«Nous les Mourabitoune, avec la participation de nos frères (…) d’Al-Qaïda au Maghreb islamique, revendiquons l’opération de prise d’otages à l’hôtel Radisson». C’est le message-vidéo envoyé par les présumés auteurs de l’attentat du vendredi dernier. «Nos frères d’Al Qaïda au Maghreb islamique» ? Et pourtant, le chef des «Mourabitoune» ou Almoravides, Mokhtar Belmokhtar et non moins auteur des attentats du site gazier d’Al Minas en Algérie, de l’Hôtel de Sévaré et de la «Terrasse à Bamako», avait été destitué et a lui-même annoncé sa rupture d’avec AQMI en 2012. Alors que penser de ces sanglantes retrouvailles ? En clair, le Mali fait désormais face à une union sacrée des djihadistes. Et il faut craindre que l’attentat de Radisson ne soit que le prélude d’une série d’opérations similaires. Selon toute évidence, Mokhtar Belmokhtar alias «le Borgne», ou encore «Mister Marlboro» a entrepris de réaliser son vieux rêve: créer un Etat islamique dans le creuset du Mali. Et aussi curieux que cela puisse l’être, ses potentiels «alliés» ont été jadis le MNLA et aujourd’hui, les autorités maliennes; son pire ennemi ? L’Etat Islamique ou DAESH ! Incroyable oui, mais vrai ! Décryptage !
C’est bien le Groupe Al Mourabitoune, de son vrai nom, «Al-Mourabitoune-Al-Qaïda du jihad en Afrique de l’Ouest» dirigé par Mokhtar Belmokhtar qui a revendiqué l’attentat de «Radisson». Et le message précise qu’y ont participé, «les frères d’Al Qaïda au Maghreb islamique». Le détail a toute son importance. Et pour cause.
Et pourtant, la rupture était consommée
«Al-Mourabitoune» est un groupe armé né en août 2013 de la fusion du «MUJAO» (Mouvement pour l’Unicité du Jihad en Afrique de l’Ouest) et des «Signataires par le sang» (El-Mouaguiine Biddam) dont le chef n’était autre que Moctar Belmoktar auparavant bras-droit du n°1 d’AQMI à savoir, Abdelmalek Droukdel. Mais pour des raisons idéologiques, voire de méthodologie, les deux hommes sont toujours restés divisés. Quelques passages du document découvert à Gao à la suite des de l’intervention militaire française en disent long sur les relations tumultueuses entre eux, au moment des faits.
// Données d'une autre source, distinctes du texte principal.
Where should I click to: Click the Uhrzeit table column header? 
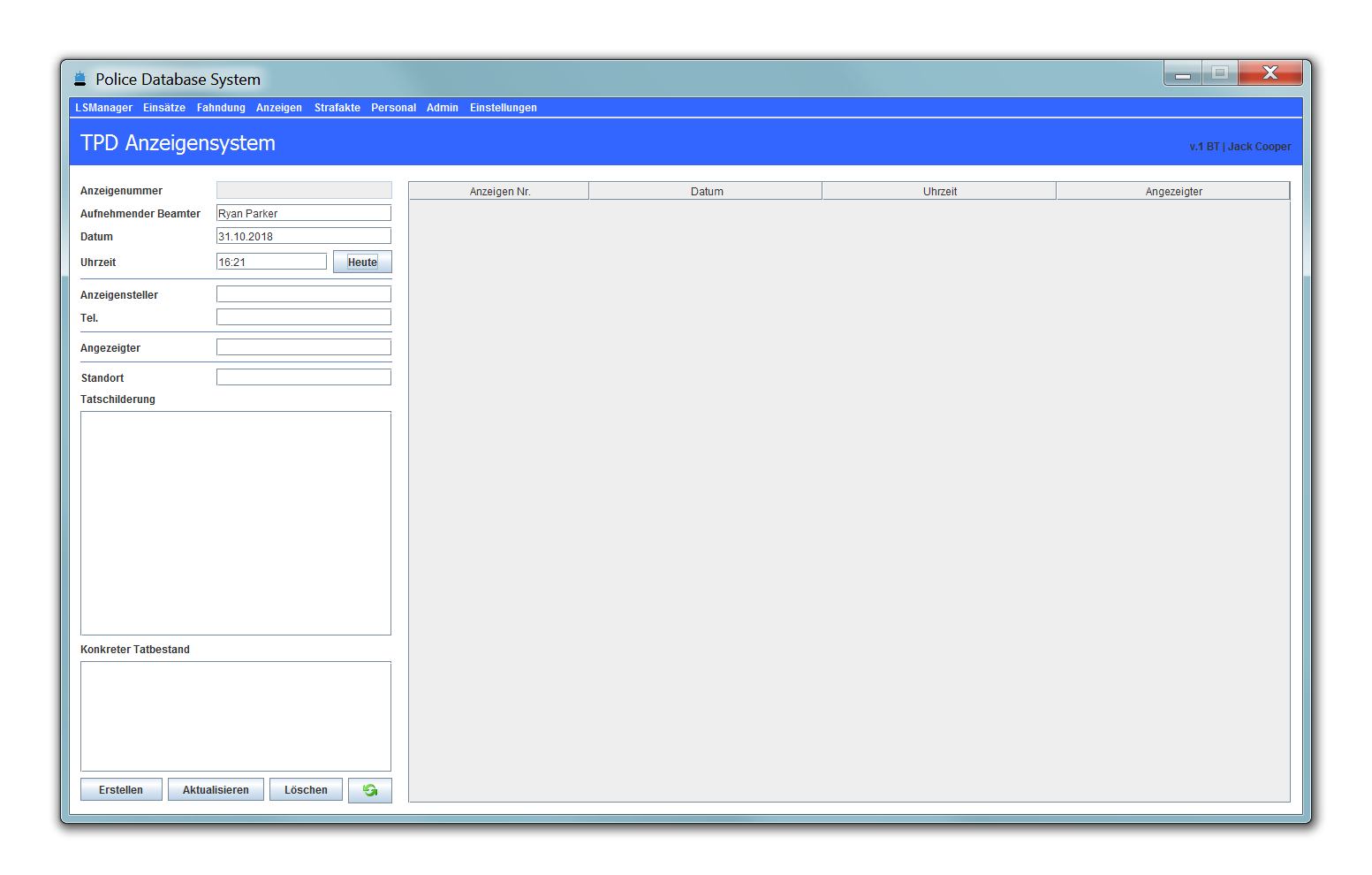click(x=939, y=192)
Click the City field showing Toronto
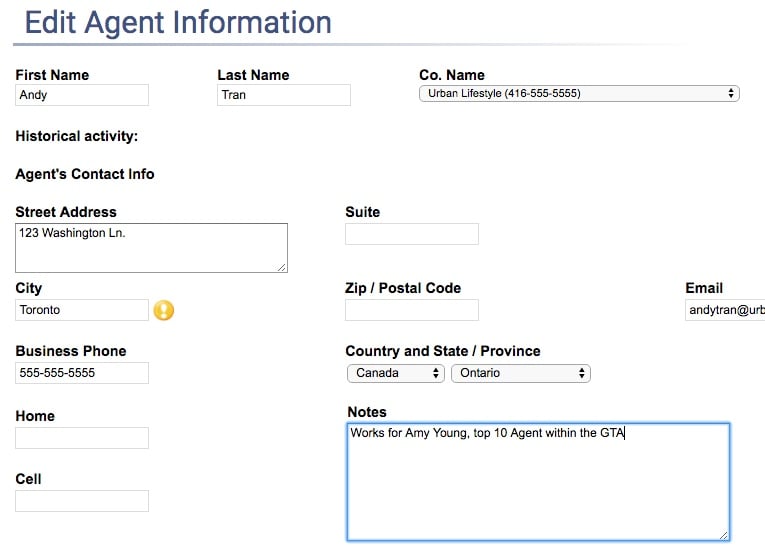Screen dimensions: 765x559 pos(82,310)
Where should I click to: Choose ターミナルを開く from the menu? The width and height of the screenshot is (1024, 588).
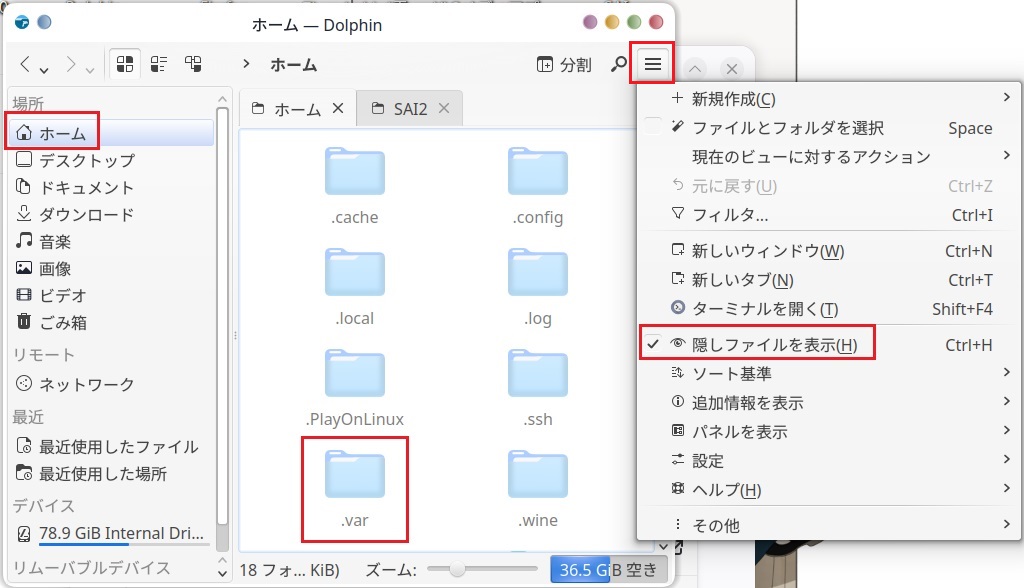click(764, 309)
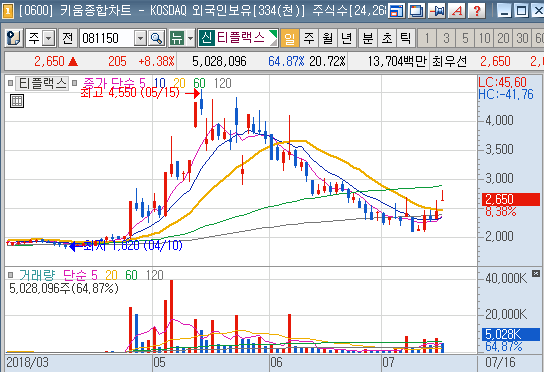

En voici quelques-uns.
Droukdel demande par exemple des comptes à propos «de la quantité considérable d’argent» qu’il lui a remis pour acheter «du matériel militaire». Il accuse en outre Belmoktar en ces termes: «Combien de rapports financiers et administratifs avez-vous envoyés à votre Emirat, et que nous attendons toujours? (…) Tu n’as obtenu que 700 000 euros de l’otage [le diplomate canadien Robert Fowler] qui pesait quand même plus lourd que ça ! (…) Tu parles sans cesse à la presse mais dès que je cherche à te joindre sur ton téléphone satellitaire c’est toujours coupé!» (Source : agence de presse américaine – Associated Press).
Selon toute évidence, l’allégeance de Belmoktar à AQMI dont il était le N° 2, et plus précisément à son chef Abdelmalek Droukdel n’était pas tout à fait acquise. Dans les faits, la divergence entre les deux hommes remontent plus loin, à l’époque du GSPC Algérien et d’Al Qaïda d’Ossaman Ben Laden auquel Belmoktar était plus proche que du groupe salafiste Algérien. En clair, on voyait la rupture venir au regard des correspondances de Droukdel. Elle arriva.
Décembre 2012, Mokhtar Belmokhtar, annonce la création des «Signataires par le Sang» : objectif «instauré la charia» dans le Nord du Mali en prélude à la conquête de tout le Sahel. Il s’installe à Gao, alors occupé par le MUJAO dont l’objectif demeure le même : conquérir l’Ouest du Continent et y instaurer la Charia. En Octobre 2013, il (Belmokhtar) est destitué par Abdelmalek Droukdel. La rupture était donc définitivement consommée depuis cette date (2013).
Mais l’on apprend ce vendredi suite à l’attentat de Radisson à Bamako, que les « frères (…) d’Al-Qaïda au Maghreb islamique» ont participé à l’opération revendiqué par Al-Mourabitoun. Il y a eu manifestement «un petit arrangement entre frères jihadistes». Mais à quel prix et dans quelles conditions ? Là est la question !
Le mode opératoire de l’attentat de ce vendredi laisse entrevoir non seulement le rapprochement entre les deux tendances, mais aussi et surtout, donne des indications précises sur leur stratégie de conquête et d’islamisation du Mali et du reste du Sahel.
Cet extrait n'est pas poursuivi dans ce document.